In CUDA C++ Programming Guide,
Max cluster size is limited to 8 for some arch and 16 for h100;
But is cluster size limited to 1, 2, 4, 8, 16?
If cluster size set to 9, cluster_per_gpc will be 2, cta_per_gpc will be 18, every gpc sm_per_gpc = 18?
Thanks.
The only arch at the moment that is relevant is 9.0 (Hopper/H100). The max cluster size for that is 8.
In the future, if other architectures present other options, you can query that as indicated.
For good, portable code, you should query the property indicated:
The number of thread blocks in a cluster can be user-defined, and a maximum of 8 thread blocks in a cluster is supported as a portable cluster size in CUDA. Note that on GPU hardware or MIG configurations which are too small to support 8 multiprocessors the maximum cluster size will be reduced accordingly. Identification of these smaller configurations, as well as of larger configurations supporting a thread block cluster size beyond 8, is architecture-specific and can be queried using the cudaOccupancyMaxPotentialClusterSize
API.
@Robert_Crovella
In Hopper arch and cutlass, 4x4 cluster size can be set.
Is cluster size limited to 1, 2, 4, 8, 16?
That doesn’t seem to be the case:
$ cat t24.cu
// Kernel definition
// Compile time cluster size 3 in X-dimension and 1 in Y and Z dimension
#include <iostream>
#define N (30*1024)
__global__ void __cluster_dims__(3, 1, 1) cluster_kernel(float *input, float* output)
{
}
int main()

**GIVEN INFORMATION**
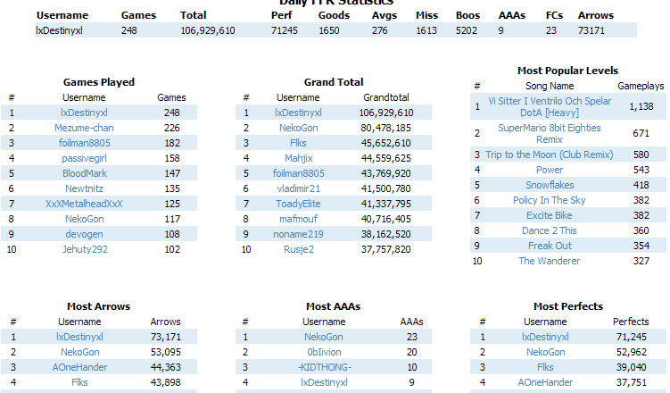Open Vi Sitter I Ventrilo song link
The height and width of the screenshot is (393, 670).
click(550, 107)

**WHAT YOU WILL DO**
a) Return, verbatim, the section of the CUDA cluster-size thread that starts with the words "For good, portable" and ends after the words "#define N (30*1024)".
b) In the CUDA cluster-size thread, which API is named for querying architecture-specific cluster size configurations?
c) Translate this sentence from the CUDA cluster-size thread into Spanish: "In the future, if other architectures present other options, you can query that as indicated."

**THE RESULTS**
a)
For good, portable code, you should query the property indicated:
The number of thread blocks in a cluster can be user-defined, and a maximum of 8 thread blocks in a cluster is supported as a portable cluster size in CUDA. Note that on GPU hardware or MIG configurations which are too small to support 8 multiprocessors the maximum cluster size will be reduced accordingly. Identification of these smaller configurations, as well as of larger configurations supporting a thread block cluster size beyond 8, is architecture-specific and can be queried using the cudaOccupancyMaxPotentialClusterSize
API.
@Robert_Crovella
In Hopper arch and cutlass, 4x4 cluster size can be set.
Is cluster size limited to 1, 2, 4, 8, 16?
That doesn’t seem to be the case:
$ cat t24.cu
// Kernel definition
// Compile time cluster size 3 in X-dimension and 1 in Y and Z dimension
#include <iostream>
#define N (30*1024)

b) cudaOccupancyMaxPotentialClusterSize

c) En el futuro, si otras arquitecturas presentan otras opciones, puedes consultarlo como se indica.